32. safe-push wrapper binary for sandboxed agents

Date: 2026-05-07

Status

Accepted (extends ADR 0025)

Context

ADR 0025 introduced a four-tier credential delivery model and described custom wrapper binaries as a Tier 2 mechanism for operation-level control — citing safe-push as the canonical example of a binary that wraps git push and rejects force pushes. The openshell-policy-bypass experiment validated that the three-layer defense (L7 binary matching + wrapper logic + Landlock read-only path) holds against an agent with 20 turns of unrestricted bypass attempts. This ADR specifies the design of safe-push and its integration with the harness and sandbox infrastructure.

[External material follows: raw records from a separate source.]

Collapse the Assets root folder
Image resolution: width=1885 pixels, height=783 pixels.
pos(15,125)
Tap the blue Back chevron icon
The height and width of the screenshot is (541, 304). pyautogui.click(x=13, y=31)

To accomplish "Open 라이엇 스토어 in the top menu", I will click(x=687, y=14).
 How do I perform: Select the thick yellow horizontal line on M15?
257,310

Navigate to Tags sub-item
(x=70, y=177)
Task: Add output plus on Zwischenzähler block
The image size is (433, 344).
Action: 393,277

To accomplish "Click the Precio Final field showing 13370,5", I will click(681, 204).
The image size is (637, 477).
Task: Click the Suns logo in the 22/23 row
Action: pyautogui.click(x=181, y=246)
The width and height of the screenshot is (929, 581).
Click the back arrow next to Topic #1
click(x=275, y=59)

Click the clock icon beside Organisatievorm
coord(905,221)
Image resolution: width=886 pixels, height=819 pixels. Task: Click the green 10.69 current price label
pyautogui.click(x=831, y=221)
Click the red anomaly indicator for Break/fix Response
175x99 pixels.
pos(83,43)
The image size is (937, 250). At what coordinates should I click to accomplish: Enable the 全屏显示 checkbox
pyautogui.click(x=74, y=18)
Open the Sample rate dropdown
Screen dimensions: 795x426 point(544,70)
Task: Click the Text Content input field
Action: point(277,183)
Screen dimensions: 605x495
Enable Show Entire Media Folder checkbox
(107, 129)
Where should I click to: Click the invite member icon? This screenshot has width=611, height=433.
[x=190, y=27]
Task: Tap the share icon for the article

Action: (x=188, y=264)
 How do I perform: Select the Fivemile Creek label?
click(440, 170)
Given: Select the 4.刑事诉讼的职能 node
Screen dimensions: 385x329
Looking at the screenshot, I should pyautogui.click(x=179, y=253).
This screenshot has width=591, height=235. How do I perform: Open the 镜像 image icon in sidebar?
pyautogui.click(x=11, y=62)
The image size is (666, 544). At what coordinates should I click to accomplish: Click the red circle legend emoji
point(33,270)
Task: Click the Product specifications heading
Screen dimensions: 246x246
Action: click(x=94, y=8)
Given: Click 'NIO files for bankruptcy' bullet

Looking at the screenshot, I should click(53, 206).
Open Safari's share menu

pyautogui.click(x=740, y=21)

The push robustness problem

The current code agent relies on a non-agentic post-script (post-code.sh) to push code after the sandbox is destroyed. This is the Tier 1 (prefetch + post-process) model: the agent never touches push credentials, and the post-script handles branch validation, secret scanning, pre-commit hooks, and the actual git push. This model is robust for security but has two limitations:

The agent has no control over the push flow. The post-script is a fixed script — the agent cannot choose between force-push and regular push, retry on conflict, or adapt to diverged branches. Making the script more complex to handle edge cases increases fragility.
The post-script is the only option. In low-risk environments (private repos, internal tooling), the overhead of post-script content validation may be unnecessary. Allowing the agent to push directly from inside the sandbox — with policy enforcement — would simplify the flow for these cases.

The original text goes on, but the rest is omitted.